Hamburg, 19. 10. 2016 – In letzter Minute versucht die Bundesregierung, schärfere europäische Grenzwerte für Emissionen aus Kohlekraftwerken zu verhindern. Das belegt eine Email des Bundesumweltministeriums von Ende September im Auftrag der Ministerin Barbara Hendricks (SPD) an die Expertenrunde der EU-Kommission, die Greenpeace vorliegt.* Laschere Grenzwerte würden besonders gesundheits- und umweltschädlichen deutschen Braunkohlekraftwerken erlauben, ohne Nachrüstung am Netz zu bleiben. Morgen will die Expertenkommission ihre Empfehlungen für neue Grenzwerte beschließen, die die Luftqualität in Europa deutlich verbessern sollen. Die Verhandlungen dazu laufen bereits seit dem Jahr 2011. „Die Braunkohleindustrie ist der Bundesregierung offenbar wichtiger als die Gesundheit der Menschen“, sagt Greenpeace-Energieexperte Karsten Smid. „Diese EU-Entscheidung gilt für die nächsten Jahrzehnte, in denen sich viel verbessern muss. Besonders dreckige Klimakiller dürfen nicht länger ungehindert die Luft verpesten.“
Profitieren würden 21 Blöcke deutscher Braunkohlekraftwerke, deren Emissionen den bisher geplanten neuen Grenzwert von 175 Milligramm (mg) Stickoxid pro Kubikmeter Luft überschreiten. Sie müssten zum Teil erheblich nachgerüstet werden, um weiter laufen zu dürfen. Das haben die Klimaallianz, Greenpeace und das europäische Umweltbüro (EEB) analysiert.
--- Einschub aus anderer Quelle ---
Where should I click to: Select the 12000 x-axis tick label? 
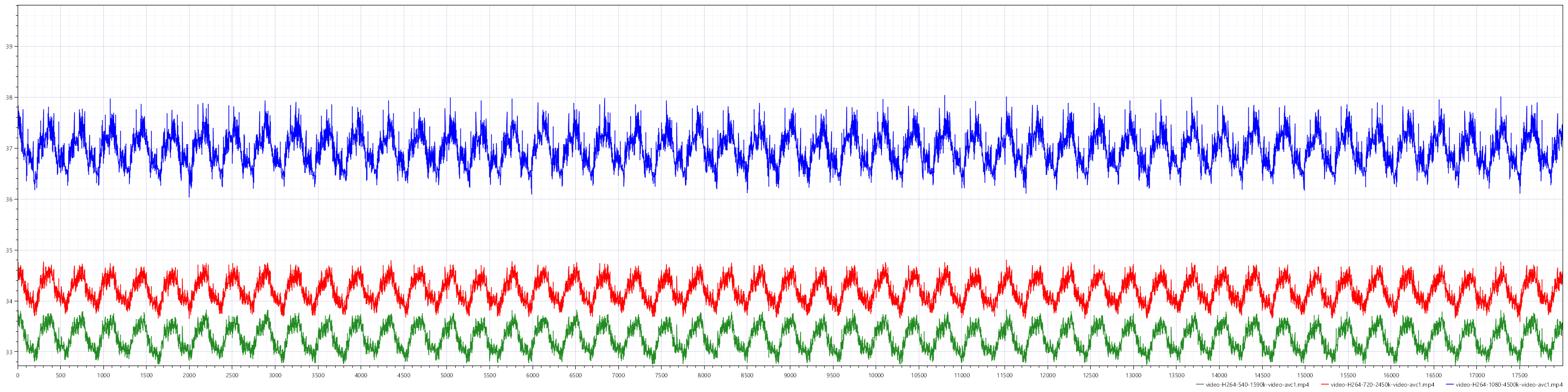[1048, 375]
Um den alten und schmutzigen Kraftwerken Investitionen zu ersparen, beharrt das Umweltbundesamt auf einem Stickoxidwert von 190 mg pro Kubikmeter Luft. Derzeit dürfen Kraftwerke bis zu 200 mg ausstoßen. Neben dem Verkehr sind Kohlekraftwerke die wichtigste industrielle Quelle von Stickoxidemissionen und tragen erheblich zur dauerhaften Luftbelastung bei.
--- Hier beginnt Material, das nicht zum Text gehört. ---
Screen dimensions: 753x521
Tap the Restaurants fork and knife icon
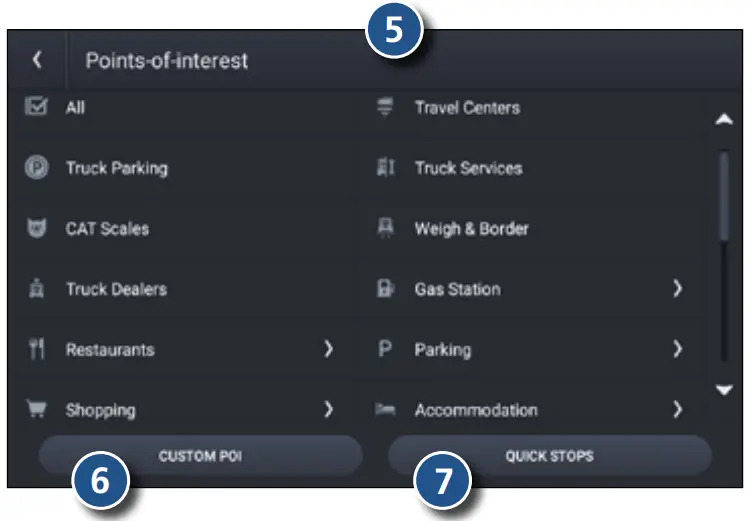point(36,350)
Nach den gemeinsamen Berechnungen könnten die Betreiber großer Kohlekraftwerke massive Gesundheitsfolgen in der Bevölkerung vermeiden, setzten sie den aktuellen Stand der Technik um. Giftige Emissionen von Stickoxid, Schwefeldioxid, Feinstaub und Quecksilber verursachen jährlich in Deutschland rund 4070 vorzeitige Todesfälle und 81.410 schwere Erkrankungen wie beispielsweise Asthma. Würden die Betreiber ihre Kraftwerke entsprechend dem Stand der Technik betreiben, so könnten 3020 vorzeitige Todesfälle jährlich vermieden und rund 8.26 Milliarden Euro an Gesundheitskosten den Bürgern erspart bleiben. Das entspräche 115.6 Milliarden Euro falls die Anlagen bis zum Jahr 2030 liefen.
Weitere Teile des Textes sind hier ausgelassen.